Calcium is a mineral that makes up a large portion of the structure and ‘hardness’ of bones. However, softer tissue like muscles and tendons can develop deposits of calcium mineral in a process called calcification. The important Achilles tendon is equally at risk for developing calcification as any other tendon or muscle, and perhaps more so due to its strength and the way it pulls on the heel to bring the foot downward. This process can start simply due to increased traction on the tendon’s attachment on the heel bone when it is tight, or due to injury to its fibers. The damaged tissue can eventually host calcium deposits which can be seen on x-rays. To be clear, this calcification process is not the formation of bone, but rather small groups of calcium that are solid enough to appear on x-rays. They appear as fluffy white patches small and large across the back of the heel away from the heel bone. These calcifications can even look like a fractured bone spur if they are grouped close to the heel bone, sometimes leading to misdiagnosis.

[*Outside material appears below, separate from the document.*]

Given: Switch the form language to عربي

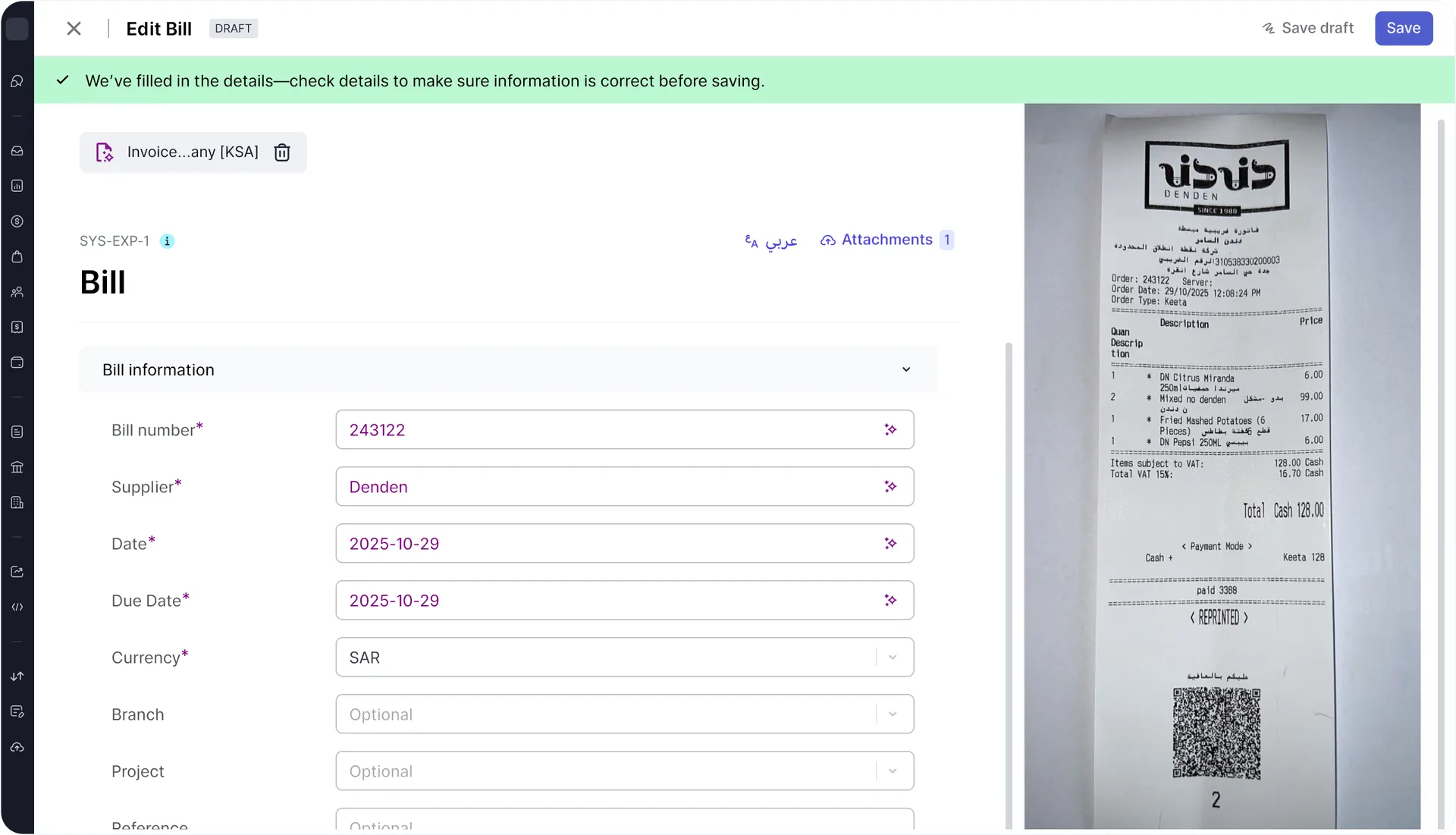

The calcifications themselves are not generally a source of pain in the Achilles tendon and heel, but are usually the result of the damage and inflammatory process that creates the original pain. These calcifications are generally the result of long term tendon damage, and represent a chronic process that began before the calcifications appeared. However, if a new acute injury occurs to the Achilles tendon after calcification begins, it is possible the freshly injured tendon fibers can be even more irritated by the surrounding calcified tissue.
Unfortunately, there is no way currently to destroy or effectively break up the calcified tissue when it is spread diffusely, and attempts to surgically remove it may lead to further Achilles tendon damage and inflammation. Smaller areas of calcification can be cut out though, and special graft tissue can be used to reinforce the tendon to help reduce the chance of weakening following such surgery.